23 Mayıs 2010, Pazar günü sabah 10:30’da başlayan “Eleştirel Gazetecilik Arayışı: Kuramlardan uygulamalara bir çerçeve kurmak” başlıklı 2. Oturum’da ise medya okuryazarlığı, barış gazeteciliği ile nefret suçları ve medyanın tavrı konuları ele alındı. Oturum Başkanı olan Sun TV sahibi Esat Duysak’ın Konya’da medyanın durumuna ilişkin verdiği bilgilerin ardından Doç. Dr. Abdulrezak Altun medya okuryazarlığı kavramını ve gazetecinin medya okuryazarlığının nasıl olabileceğini örneklerle anlattı. bianet editörü Tolga Korkut ise barış gazeteciliği konusunu ve bireysel silahlanmaya ilişkin olayların barışçı anlatısının ve haberleştirilmesinin nasıl yapılabileceğini anlattı. Hak ihlallerinin ve ayrımcılığın haberlerle meşrulaştırıldığını belirten Korkut, barış gazeteciliğinin nasıl yapılabileceğini bianet.org’da yayınlanan barış gazeteciliği kılavuzunu kaynak göstererek açıkladı. ( Barış gazeteciliği konusunda bianet.org’da yayınlanan dokümanlar için tıklayınız.[1] [2] )

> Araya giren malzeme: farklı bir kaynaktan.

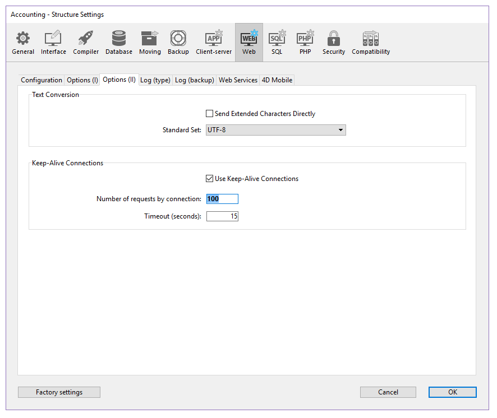The width and height of the screenshot is (497, 418).
Task: Open the General settings page
Action: point(23,43)
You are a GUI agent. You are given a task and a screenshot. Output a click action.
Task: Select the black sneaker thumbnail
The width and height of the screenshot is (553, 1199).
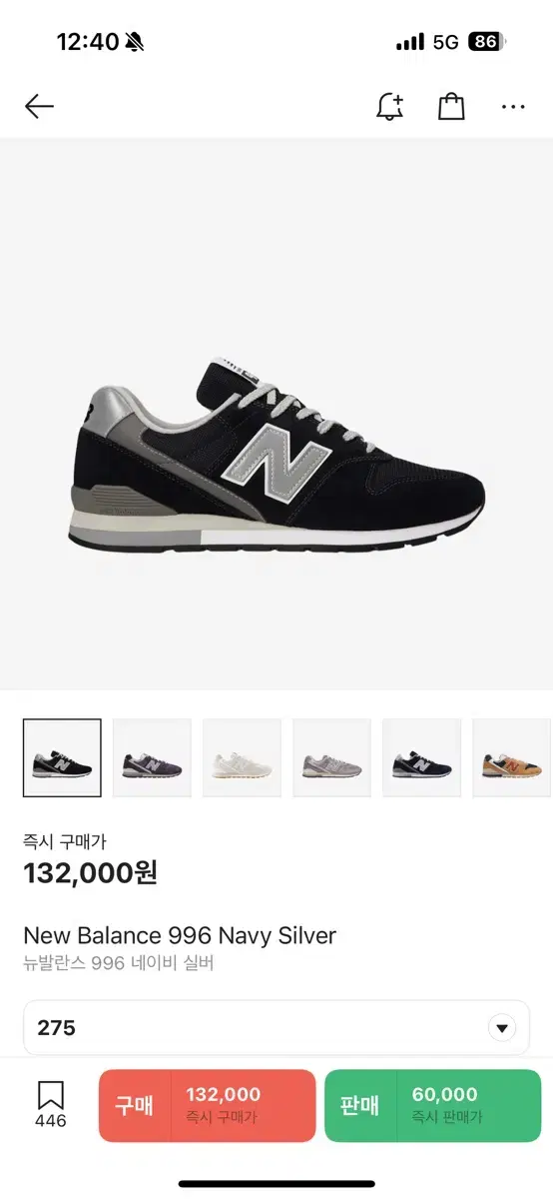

KTV Genel Koordinatörü Hüseyin Oğuz’un başkanlık ettiği “Şiddetten Haklara Medya: Deneyimler ve olanaklar” başlıklı 3. Oturum’da ise toplumsal cinsiyet perspektifiyle medyaya bakış ile nefret suçları ve medyanın tavrı konuları işlendi. Doğuş İletişim Dergi Grubu’ndan Deniz Gökçe, kadına yönelik şiddetin toplumsal ve politik çerçevesine dikkat çekti ve kadına yönelik şiddetin ve hak ihlallerinin haberleştirilirken egemen söylemin yeniden üretildiğini belirtti. Bu nedenle gazetecilerin, kadına yönelik şiddeti haberleştirirken, toplumdaki hangi algıları yeniden ürettiğine hizmet ettiğini sorgulaması gerektiğini vurguladı. Liberation gazetesi Türkiye muhabiri Ragıp Duran ise medyadaki nefret söylemini ve bu tür söylemlerin kavramsal içeriğini örneklerle anlattı, gazetecilerin nefrete karşı mesleki olarak mücadele etmesi gerektiğini vurguladı.

Seminer, Selçuk Üniversitesi İletişim Fakültesi Dekanı Prof. Dr. Haluk Hadi Sümer’in moderatörlüğündeki Tartışma bölümünün ardından, Nail Güreli’nin seminere ilişkin yaptığı genel değerlendirme ile sona erdi.